Le Dr Michel Vignier, président du SNMARHNU (Syndicat national des médecins anesthésistes réanimateurs des hôpitaux non universitaires) juge ainsi que le texte du gouvernement est « obsolète ». Il se prononce toutefois « pour » sa publication, parce qu'elle va « permettre aux praticiens qui appliquent déjà le repos de sécurité ou qui veulent l'appliquer de le faire dans la légalité ». Le Dr François Aubart, qui préside la CMH (Coordination médicale hospitalière), fait la même analyse en saluant « un texte pragmatique » résultat d'un « bon compromis ».
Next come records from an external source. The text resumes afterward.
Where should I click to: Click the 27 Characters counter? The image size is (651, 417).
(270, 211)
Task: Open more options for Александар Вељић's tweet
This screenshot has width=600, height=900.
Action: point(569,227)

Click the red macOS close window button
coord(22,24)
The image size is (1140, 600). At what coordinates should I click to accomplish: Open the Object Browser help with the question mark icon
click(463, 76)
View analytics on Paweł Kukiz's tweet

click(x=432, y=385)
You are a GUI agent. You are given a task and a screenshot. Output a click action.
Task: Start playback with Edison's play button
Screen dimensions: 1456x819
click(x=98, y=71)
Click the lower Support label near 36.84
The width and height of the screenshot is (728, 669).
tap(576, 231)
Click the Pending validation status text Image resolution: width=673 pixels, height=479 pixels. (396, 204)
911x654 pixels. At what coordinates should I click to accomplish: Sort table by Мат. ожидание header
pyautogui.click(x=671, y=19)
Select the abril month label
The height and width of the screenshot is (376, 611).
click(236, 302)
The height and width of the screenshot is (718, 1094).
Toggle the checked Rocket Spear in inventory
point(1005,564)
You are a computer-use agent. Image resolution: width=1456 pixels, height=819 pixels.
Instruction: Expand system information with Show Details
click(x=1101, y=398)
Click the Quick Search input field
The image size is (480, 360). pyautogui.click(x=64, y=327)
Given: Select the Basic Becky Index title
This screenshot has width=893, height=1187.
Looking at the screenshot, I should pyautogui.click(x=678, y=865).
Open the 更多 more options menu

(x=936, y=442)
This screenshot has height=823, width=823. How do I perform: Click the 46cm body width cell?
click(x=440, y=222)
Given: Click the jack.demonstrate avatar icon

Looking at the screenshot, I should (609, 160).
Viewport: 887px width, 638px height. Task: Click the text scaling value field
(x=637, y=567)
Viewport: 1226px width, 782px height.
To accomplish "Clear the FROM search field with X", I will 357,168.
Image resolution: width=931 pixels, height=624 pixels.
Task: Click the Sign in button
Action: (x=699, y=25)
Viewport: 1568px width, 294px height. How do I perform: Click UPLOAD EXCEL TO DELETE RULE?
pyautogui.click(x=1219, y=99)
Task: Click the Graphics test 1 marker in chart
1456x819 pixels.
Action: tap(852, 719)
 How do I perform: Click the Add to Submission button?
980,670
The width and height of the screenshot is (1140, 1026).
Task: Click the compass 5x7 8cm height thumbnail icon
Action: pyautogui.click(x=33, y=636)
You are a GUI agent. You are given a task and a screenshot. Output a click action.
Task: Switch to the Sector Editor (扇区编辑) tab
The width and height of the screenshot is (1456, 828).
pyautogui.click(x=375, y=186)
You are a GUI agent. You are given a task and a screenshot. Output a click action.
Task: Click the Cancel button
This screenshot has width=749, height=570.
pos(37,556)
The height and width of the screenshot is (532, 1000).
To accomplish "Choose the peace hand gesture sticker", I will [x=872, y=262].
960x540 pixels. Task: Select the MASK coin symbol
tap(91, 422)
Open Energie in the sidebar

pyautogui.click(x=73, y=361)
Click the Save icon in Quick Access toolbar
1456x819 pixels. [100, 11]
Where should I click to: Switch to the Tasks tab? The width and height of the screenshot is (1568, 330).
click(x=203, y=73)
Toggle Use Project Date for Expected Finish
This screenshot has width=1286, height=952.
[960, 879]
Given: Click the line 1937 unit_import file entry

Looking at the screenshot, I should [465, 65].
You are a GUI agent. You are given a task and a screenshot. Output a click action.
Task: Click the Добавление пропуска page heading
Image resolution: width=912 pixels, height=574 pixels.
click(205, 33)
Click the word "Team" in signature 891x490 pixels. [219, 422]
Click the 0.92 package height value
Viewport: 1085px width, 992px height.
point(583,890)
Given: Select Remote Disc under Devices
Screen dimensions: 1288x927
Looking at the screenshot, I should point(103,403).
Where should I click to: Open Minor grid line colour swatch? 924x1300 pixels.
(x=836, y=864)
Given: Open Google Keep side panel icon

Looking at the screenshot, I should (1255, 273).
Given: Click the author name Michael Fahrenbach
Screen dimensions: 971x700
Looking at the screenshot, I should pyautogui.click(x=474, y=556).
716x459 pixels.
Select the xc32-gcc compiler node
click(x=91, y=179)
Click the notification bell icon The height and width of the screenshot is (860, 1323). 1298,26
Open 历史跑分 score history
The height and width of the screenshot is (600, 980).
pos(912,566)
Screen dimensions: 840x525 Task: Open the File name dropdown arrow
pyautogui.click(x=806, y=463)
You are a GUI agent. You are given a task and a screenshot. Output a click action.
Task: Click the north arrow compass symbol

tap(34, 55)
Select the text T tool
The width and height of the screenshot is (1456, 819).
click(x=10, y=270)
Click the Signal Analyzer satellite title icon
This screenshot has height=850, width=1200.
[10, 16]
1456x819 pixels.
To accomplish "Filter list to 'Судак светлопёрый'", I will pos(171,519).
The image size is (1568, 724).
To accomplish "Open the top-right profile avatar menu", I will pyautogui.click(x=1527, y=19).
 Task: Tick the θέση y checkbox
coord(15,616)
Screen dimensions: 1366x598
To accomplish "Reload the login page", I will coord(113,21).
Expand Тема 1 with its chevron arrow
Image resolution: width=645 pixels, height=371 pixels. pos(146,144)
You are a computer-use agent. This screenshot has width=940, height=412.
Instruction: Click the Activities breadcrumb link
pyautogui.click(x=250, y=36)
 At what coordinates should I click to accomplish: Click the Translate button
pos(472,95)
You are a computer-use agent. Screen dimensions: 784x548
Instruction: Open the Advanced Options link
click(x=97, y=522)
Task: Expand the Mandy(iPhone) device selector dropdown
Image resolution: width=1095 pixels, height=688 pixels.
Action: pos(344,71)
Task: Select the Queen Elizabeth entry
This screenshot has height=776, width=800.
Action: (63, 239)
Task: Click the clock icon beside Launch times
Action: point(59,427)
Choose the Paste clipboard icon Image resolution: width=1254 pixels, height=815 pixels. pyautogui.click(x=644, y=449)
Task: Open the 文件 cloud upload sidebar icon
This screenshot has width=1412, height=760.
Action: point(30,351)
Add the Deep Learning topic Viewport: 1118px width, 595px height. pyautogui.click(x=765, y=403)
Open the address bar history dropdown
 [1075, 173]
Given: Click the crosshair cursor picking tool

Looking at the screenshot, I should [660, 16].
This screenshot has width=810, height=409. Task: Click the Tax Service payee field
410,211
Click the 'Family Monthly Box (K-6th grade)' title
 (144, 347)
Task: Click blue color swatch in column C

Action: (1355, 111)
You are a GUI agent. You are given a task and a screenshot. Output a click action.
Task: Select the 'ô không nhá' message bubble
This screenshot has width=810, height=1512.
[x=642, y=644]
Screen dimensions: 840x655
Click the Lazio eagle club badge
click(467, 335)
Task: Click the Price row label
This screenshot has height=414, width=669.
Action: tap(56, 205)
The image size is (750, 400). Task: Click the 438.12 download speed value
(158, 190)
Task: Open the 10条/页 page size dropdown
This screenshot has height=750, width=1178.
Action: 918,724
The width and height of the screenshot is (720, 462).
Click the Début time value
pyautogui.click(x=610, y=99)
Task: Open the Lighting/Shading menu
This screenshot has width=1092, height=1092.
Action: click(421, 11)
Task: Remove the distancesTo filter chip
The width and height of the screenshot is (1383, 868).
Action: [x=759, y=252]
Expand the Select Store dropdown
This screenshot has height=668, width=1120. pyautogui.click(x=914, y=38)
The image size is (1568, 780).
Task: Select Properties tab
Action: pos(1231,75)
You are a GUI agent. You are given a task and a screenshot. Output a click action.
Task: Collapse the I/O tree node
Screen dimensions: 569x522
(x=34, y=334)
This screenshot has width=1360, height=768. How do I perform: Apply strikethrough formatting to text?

D'autres syndicats sont plus sévères, y compris sur le fond du futur système. Le grand reproche qu'ils font aux pouvoirs publics est de ne pas avoir rendu obligatoire le repos de sécurité. Le président de la CHG (Confédération des hôpitaux généraux), le Dr Pierre Faraggi, déplore que, « afin d'assurer la permanence médicale ou dans certaines configurations de l'organisation des soins, beaucoup de dérogations soient possibles ».
De son côté, le Dr Patrick Dassier, qui préside le SNPHAR (Syndicat national des praticiens hospitaliers anesthésistes-réanimateurs), s'indigne : « Le repos de sécurité n'est pas une obligation organisationnelle des établissements. Pour l'obtenir, les médecins devront demander l'autorisation. » Le Dr Dassier prévient que, si ce texte paraît au « J. O. », il fera un recours devant les juridictions française et européenne.